Town in Price County, Wisconsin

Prentice is a town in Price County, Wisconsin, United States. The population was 440 at the 2020 census. The village of Prentice and the unincorporated community of Pennington are located within the town.

==Geography==
The town is irregularly shaped, consisting of a typically rectangular shape to the east of the Village of Prentice adjoined to an irregular rectangular slab west of the village, north of the Town of Ogema, east of the Town of Catawba, and south of the Town of Hackett.

According to the United States Census Bureau, the town has a total area of 69.5 square miles (180.1 km^{2}), of which 69.3 square miles (179.6 km^{2}) is land and 0.2 square mile (0.5 km^{2}) (0.26%) is water.

The northern trailhead of Wisconsin's Pine Line Trail, an unpaved, multiuse rail-trail extending just over 26 miles to Medford in the south, lies just outside Prentice.

════════

Using the information ->
a) Decide whether each statement agrees with the text on Prentice, Wisconsin. Answer yes or no for each, quoting the deciding words of the text: (i) The town had 440 residents at the 2020 census. (ii) The Pine Line Trail is a paved rail-trail. (iii) The town lies south of the Town of Hackett.
b) Give the part of the text on Prentice, Wisconsin from "Prentice is a" up to and including "(0.26%) is water." again, switching "slab" to "section".

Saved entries
════════

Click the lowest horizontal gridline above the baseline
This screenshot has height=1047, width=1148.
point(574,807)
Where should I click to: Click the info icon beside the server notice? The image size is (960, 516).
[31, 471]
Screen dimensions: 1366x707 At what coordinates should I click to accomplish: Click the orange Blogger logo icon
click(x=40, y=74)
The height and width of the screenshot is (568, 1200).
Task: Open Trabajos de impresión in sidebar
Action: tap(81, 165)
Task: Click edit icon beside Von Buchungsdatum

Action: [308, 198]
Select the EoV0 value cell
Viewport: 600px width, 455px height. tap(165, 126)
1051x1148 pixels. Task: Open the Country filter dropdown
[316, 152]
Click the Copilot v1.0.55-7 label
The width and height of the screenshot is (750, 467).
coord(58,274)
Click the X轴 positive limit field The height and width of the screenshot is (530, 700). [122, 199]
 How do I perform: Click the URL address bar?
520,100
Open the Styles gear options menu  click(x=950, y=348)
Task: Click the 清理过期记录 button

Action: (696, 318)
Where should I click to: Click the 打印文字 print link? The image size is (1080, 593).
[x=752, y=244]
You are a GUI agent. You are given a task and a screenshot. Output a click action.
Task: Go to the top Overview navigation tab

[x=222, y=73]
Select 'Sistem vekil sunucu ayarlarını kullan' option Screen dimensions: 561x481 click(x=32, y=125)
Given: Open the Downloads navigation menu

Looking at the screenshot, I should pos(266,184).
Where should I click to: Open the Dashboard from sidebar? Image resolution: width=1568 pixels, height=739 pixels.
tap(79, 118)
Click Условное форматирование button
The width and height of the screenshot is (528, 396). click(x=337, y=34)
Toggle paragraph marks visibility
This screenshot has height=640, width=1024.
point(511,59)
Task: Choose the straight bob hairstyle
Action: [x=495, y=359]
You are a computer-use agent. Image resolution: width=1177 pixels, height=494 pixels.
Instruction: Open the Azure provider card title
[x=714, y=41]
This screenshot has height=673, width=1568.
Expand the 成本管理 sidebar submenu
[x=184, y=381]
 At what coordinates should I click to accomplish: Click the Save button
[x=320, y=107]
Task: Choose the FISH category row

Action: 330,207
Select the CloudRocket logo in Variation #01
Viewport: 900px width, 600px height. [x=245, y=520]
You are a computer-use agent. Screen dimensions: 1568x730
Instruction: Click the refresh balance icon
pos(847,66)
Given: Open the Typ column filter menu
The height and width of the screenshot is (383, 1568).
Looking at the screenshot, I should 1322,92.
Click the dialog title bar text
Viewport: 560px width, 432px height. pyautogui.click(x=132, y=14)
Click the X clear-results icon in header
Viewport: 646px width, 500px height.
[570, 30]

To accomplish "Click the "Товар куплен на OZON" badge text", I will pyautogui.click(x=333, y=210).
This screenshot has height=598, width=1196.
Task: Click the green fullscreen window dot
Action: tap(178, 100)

════════

Answers for the exercise ->
a)
(i) Yes: "The population was 440 at the 2020 census."
(ii) No: "an unpaved, multiuse rail-trail"
(iii) Yes: "and south of the Town of Hackett"

b)
Prentice is a town in Price County, Wisconsin, United States. The population was 440 at the 2020 census. The village of Prentice and the unincorporated community of Pennington are located within the town.

==Geography==
The town is irregularly shaped, consisting of a typically rectangular shape to the east of the Village of Prentice adjoined to an irregular rectangular section west of the village, north of the Town of Ogema, east of the Town of Catawba, and south of the Town of Hackett.

According to the United States Census Bureau, the town has a total area of 69.5 square miles (180.1 km^{2}), of which 69.3 square miles (179.6 km^{2}) is land and 0.2 square mile (0.5 km^{2}) (0.26%) is water.